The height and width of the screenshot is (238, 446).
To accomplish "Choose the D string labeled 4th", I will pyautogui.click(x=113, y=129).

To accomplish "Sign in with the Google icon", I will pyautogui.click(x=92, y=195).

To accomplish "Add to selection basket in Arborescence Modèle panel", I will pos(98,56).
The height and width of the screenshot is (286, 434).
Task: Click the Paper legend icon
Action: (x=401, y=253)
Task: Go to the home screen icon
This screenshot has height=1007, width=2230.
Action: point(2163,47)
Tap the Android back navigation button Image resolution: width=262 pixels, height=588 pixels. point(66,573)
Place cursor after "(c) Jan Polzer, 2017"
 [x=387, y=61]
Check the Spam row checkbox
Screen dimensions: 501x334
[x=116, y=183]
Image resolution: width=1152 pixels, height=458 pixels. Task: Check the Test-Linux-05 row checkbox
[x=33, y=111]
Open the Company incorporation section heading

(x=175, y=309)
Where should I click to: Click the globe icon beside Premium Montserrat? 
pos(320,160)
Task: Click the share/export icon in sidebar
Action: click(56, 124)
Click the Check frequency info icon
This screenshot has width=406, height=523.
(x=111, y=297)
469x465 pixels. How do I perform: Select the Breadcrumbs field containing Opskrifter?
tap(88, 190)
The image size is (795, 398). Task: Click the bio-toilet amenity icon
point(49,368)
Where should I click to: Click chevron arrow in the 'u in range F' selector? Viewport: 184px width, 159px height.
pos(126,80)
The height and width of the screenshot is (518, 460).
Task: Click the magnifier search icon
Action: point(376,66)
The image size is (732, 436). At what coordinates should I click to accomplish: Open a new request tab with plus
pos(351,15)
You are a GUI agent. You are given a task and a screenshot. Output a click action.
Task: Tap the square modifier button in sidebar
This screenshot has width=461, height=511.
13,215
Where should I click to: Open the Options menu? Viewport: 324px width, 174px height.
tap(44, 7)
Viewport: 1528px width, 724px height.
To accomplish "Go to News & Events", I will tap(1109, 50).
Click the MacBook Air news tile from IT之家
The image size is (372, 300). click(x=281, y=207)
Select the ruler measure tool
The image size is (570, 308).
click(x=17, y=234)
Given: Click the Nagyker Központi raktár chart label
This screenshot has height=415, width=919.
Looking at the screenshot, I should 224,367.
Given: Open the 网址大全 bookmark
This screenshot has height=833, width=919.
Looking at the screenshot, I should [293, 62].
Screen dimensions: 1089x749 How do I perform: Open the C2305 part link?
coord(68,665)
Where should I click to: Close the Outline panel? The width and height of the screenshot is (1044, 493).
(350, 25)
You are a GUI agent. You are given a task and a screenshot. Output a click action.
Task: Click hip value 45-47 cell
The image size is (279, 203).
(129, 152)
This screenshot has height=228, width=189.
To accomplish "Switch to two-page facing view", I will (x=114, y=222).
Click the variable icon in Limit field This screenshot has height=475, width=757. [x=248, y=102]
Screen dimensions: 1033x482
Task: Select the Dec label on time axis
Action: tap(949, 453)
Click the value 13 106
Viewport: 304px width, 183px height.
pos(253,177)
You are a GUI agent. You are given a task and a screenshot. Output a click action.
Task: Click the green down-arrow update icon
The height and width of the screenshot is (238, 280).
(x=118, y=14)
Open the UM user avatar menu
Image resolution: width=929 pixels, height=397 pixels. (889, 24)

### EXERCISE REQUIREMENTS:
Copy out the material above in its entirety. Every detail must match.

### SOLUTION TO THIS PROBLEM:
The height and width of the screenshot is (238, 446).
To accomplish "Choose the D string labeled 4th", I will pyautogui.click(x=113, y=129).

To accomplish "Sign in with the Google icon", I will pyautogui.click(x=92, y=195).

To accomplish "Add to selection basket in Arborescence Modèle panel", I will pos(98,56).
The height and width of the screenshot is (286, 434).
Task: Click the Paper legend icon
Action: (x=401, y=253)
Task: Go to the home screen icon
This screenshot has height=1007, width=2230.
Action: point(2163,47)
Tap the Android back navigation button Image resolution: width=262 pixels, height=588 pixels. point(66,573)
Place cursor after "(c) Jan Polzer, 2017"
 [x=387, y=61]
Check the Spam row checkbox
Screen dimensions: 501x334
[x=116, y=183]
Image resolution: width=1152 pixels, height=458 pixels. Task: Check the Test-Linux-05 row checkbox
[x=33, y=111]
Open the Company incorporation section heading

(x=175, y=309)
Where should I click to: Click the globe icon beside Premium Montserrat? 
pos(320,160)
Task: Click the share/export icon in sidebar
Action: click(56, 124)
Click the Check frequency info icon
This screenshot has width=406, height=523.
(x=111, y=297)
469x465 pixels. How do I perform: Select the Breadcrumbs field containing Opskrifter?
tap(88, 190)
The image size is (795, 398). Task: Click the bio-toilet amenity icon
point(49,368)
Where should I click to: Click chevron arrow in the 'u in range F' selector? Viewport: 184px width, 159px height.
pos(126,80)
The height and width of the screenshot is (518, 460).
Task: Click the magnifier search icon
Action: point(376,66)
The image size is (732, 436). At what coordinates should I click to accomplish: Open a new request tab with plus
pos(351,15)
You are a GUI agent. You are given a task and a screenshot. Output a click action.
Task: Tap the square modifier button in sidebar
This screenshot has width=461, height=511.
13,215
Where should I click to: Open the Options menu? Viewport: 324px width, 174px height.
tap(44, 7)
Viewport: 1528px width, 724px height.
To accomplish "Go to News & Events", I will tap(1109, 50).
Click the MacBook Air news tile from IT之家
The image size is (372, 300). click(x=281, y=207)
Select the ruler measure tool
The image size is (570, 308).
click(x=17, y=234)
Given: Click the Nagyker Központi raktár chart label
This screenshot has height=415, width=919.
Looking at the screenshot, I should 224,367.
Given: Open the 网址大全 bookmark
This screenshot has height=833, width=919.
Looking at the screenshot, I should [293, 62].
Screen dimensions: 1089x749 How do I perform: Open the C2305 part link?
coord(68,665)
Where should I click to: Close the Outline panel? The width and height of the screenshot is (1044, 493).
(350, 25)
You are a GUI agent. You are given a task and a screenshot. Output a click action.
Task: Click hip value 45-47 cell
The image size is (279, 203).
(129, 152)
This screenshot has height=228, width=189.
To accomplish "Switch to two-page facing view", I will (x=114, y=222).
Click the variable icon in Limit field This screenshot has height=475, width=757. [x=248, y=102]
Screen dimensions: 1033x482
Task: Select the Dec label on time axis
Action: tap(949, 453)
Click the value 13 106
Viewport: 304px width, 183px height.
pos(253,177)
You are a GUI agent. You are given a task and a screenshot. Output a click action.
Task: Click the green down-arrow update icon
The height and width of the screenshot is (238, 280).
(x=118, y=14)
Open the UM user avatar menu
Image resolution: width=929 pixels, height=397 pixels. (889, 24)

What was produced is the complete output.